While this isn’t an insurmountable issue, it can definitely be a problem in that affects your workflow, if you want to change the server- and client-side code simultaneously. If you do so, the only way to get out of the chicken-and-egg is to

  • Delete the Hubs.d.ts file. This is an auto-generated file, so you should always feel comfortable deleting it. This will cause compilation errors, because TypeScript now knows nothing about your SignalR functions and classes.
  • Add the
        interface SignalR {
            chatHub: any;
        }

    at the top of your TypeScript, like we did early on. This will hush TypeScript as it did before, allowing the project to compile.

  • Re-run the T4 Template. This will generate a correct Hubs.d.ts file, but you’ll now have an error because chatHub is defined twice (as we saw before.) We now remove our stop-gap from the previous step, and recompile.

Another unfortunate limitation is that we cannot take advantage of our type information to help out on the C# side. In our Hubs/ChatHub.cs , we have

    public void Send(ChatMessage msg)
    {
        // Call the addNewMessageToPage method to update clients.
        Clients.All.addNewMessageToPage(msg);
    }

but as we said earlier, Clients.All is a dynamic object, so there’s no check here that addNewMessageToPage() exists, even with the

    public interface IChatHubClient
    {
        void addNewMessageToPage(ChatMessage msg);
    }

defined right below it. It would fantastic to be able to using typecasting, such as

    ((IChatHubClient)Clients.All).addNewMessageToPage(msg);

or

    (Clients.All as IChatHubClient).addNewMessageToPage(msg);

and indeed, doing either of these will help discover any problems with our code: it’ll ensure that the function is defined as the client expects, and that the parameter(s) are correct. Unfortunately, the act of casting that dynamic object changes it, and kills the actual functionality behind-the-scenes that SignalR has.
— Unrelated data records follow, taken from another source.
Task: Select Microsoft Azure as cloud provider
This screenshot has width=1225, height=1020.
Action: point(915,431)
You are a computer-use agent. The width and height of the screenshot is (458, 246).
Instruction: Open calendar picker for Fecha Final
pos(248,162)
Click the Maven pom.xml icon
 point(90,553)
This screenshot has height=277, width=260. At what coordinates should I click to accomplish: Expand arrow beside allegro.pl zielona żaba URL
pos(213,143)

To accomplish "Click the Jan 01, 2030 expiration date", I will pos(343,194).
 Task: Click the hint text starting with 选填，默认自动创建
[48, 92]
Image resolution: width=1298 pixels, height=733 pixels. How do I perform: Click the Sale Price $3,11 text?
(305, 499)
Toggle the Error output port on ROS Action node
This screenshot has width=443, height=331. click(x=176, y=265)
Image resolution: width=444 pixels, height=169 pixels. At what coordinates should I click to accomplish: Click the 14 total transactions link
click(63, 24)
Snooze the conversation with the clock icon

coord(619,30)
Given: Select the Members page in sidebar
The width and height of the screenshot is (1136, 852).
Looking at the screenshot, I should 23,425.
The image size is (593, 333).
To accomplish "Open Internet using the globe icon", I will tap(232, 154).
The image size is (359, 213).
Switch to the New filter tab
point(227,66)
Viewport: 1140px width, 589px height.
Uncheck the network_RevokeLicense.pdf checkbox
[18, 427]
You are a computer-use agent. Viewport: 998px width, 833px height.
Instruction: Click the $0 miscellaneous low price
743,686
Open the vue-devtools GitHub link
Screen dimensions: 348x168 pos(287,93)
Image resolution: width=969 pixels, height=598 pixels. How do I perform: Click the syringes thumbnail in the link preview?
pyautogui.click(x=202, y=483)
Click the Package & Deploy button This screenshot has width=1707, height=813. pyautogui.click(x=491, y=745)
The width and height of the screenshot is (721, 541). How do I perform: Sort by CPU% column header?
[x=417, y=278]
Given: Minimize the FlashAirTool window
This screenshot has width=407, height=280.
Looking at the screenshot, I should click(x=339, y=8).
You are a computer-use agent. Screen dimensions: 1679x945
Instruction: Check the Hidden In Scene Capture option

I think there’s likely some way, with conditional compilation flags and such, that I can write the code to give me the Intellisense checking but stop short of actually casting it at compilation. I’ve not spent any time looking into it, but probably will shortly.

Conclusion

While I’ve only scraped the surface of what SignalR and TypeScript can each do, I hope that I’ve shown that when put together, they can allow large-scale, powerful applications, without a lot of the work of building your own client/server communications, or falling afoul of common JavaScript coding problems.